● **WHAT IS REQUIRED**: Throughout the records below, find each line holding "dimensions" and copy it.

● **DATA TO PROCESS**:
===

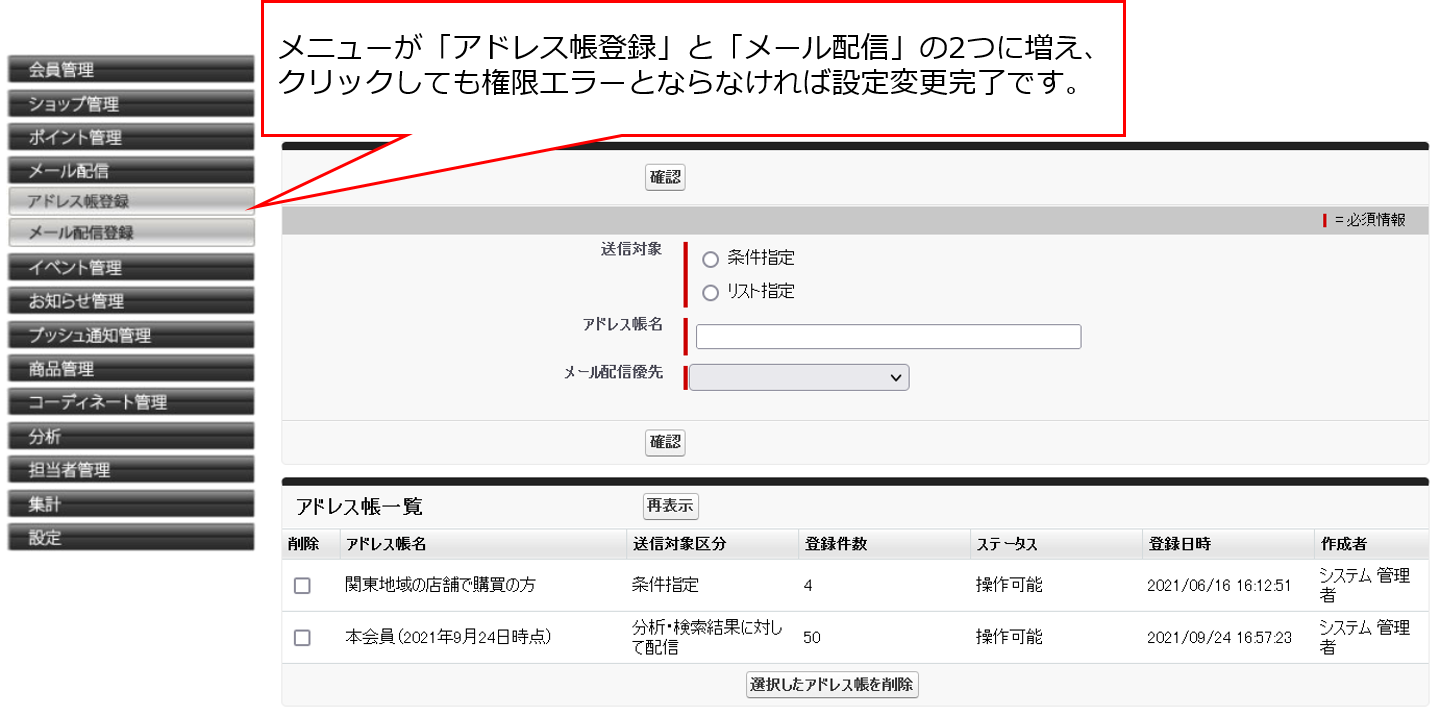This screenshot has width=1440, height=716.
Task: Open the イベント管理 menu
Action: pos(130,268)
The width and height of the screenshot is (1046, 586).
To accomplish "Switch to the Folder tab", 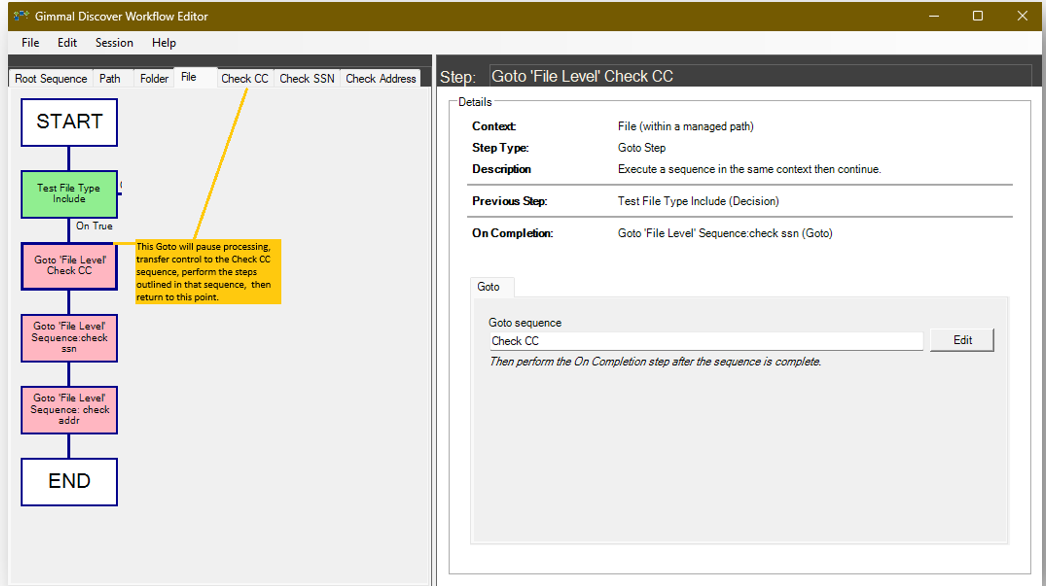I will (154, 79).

===

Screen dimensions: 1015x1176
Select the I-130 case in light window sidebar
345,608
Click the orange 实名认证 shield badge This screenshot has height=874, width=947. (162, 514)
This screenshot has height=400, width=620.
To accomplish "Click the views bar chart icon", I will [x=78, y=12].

===

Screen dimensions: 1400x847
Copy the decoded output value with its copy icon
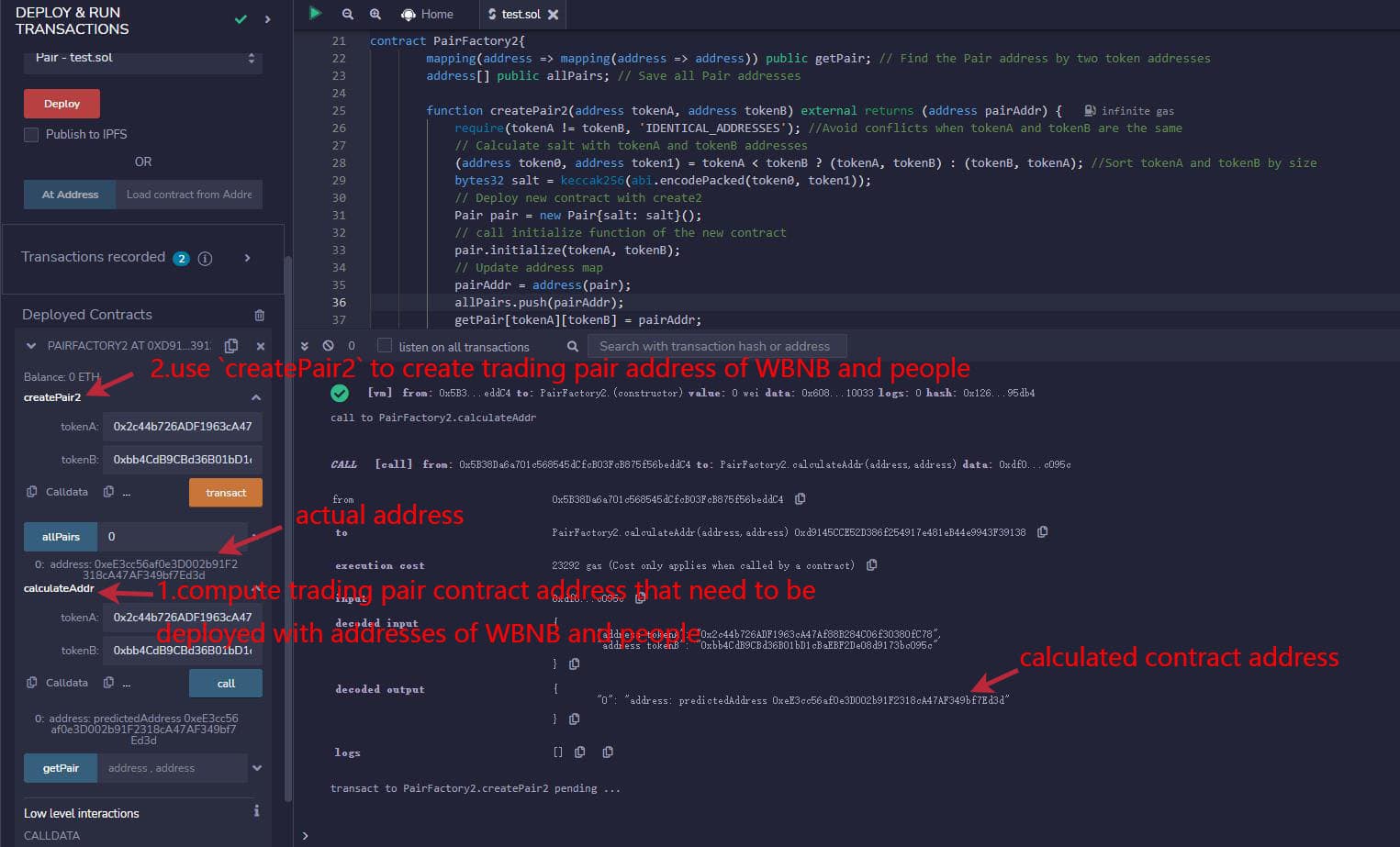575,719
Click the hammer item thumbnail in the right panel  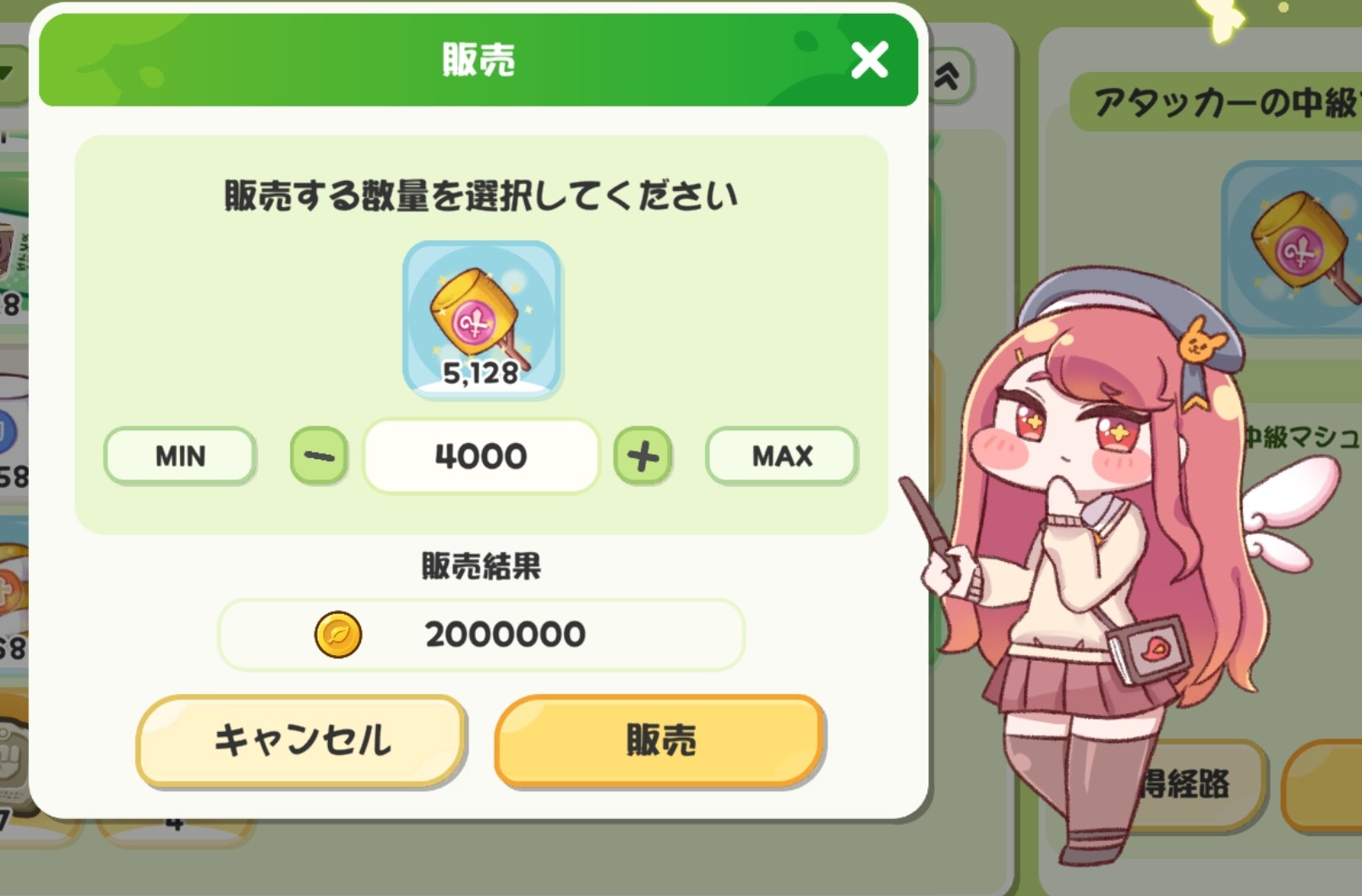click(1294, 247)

===

● **TASK ANSWER**:
Screen dimensions: 1015x1176
Screen dimensions: 1400x847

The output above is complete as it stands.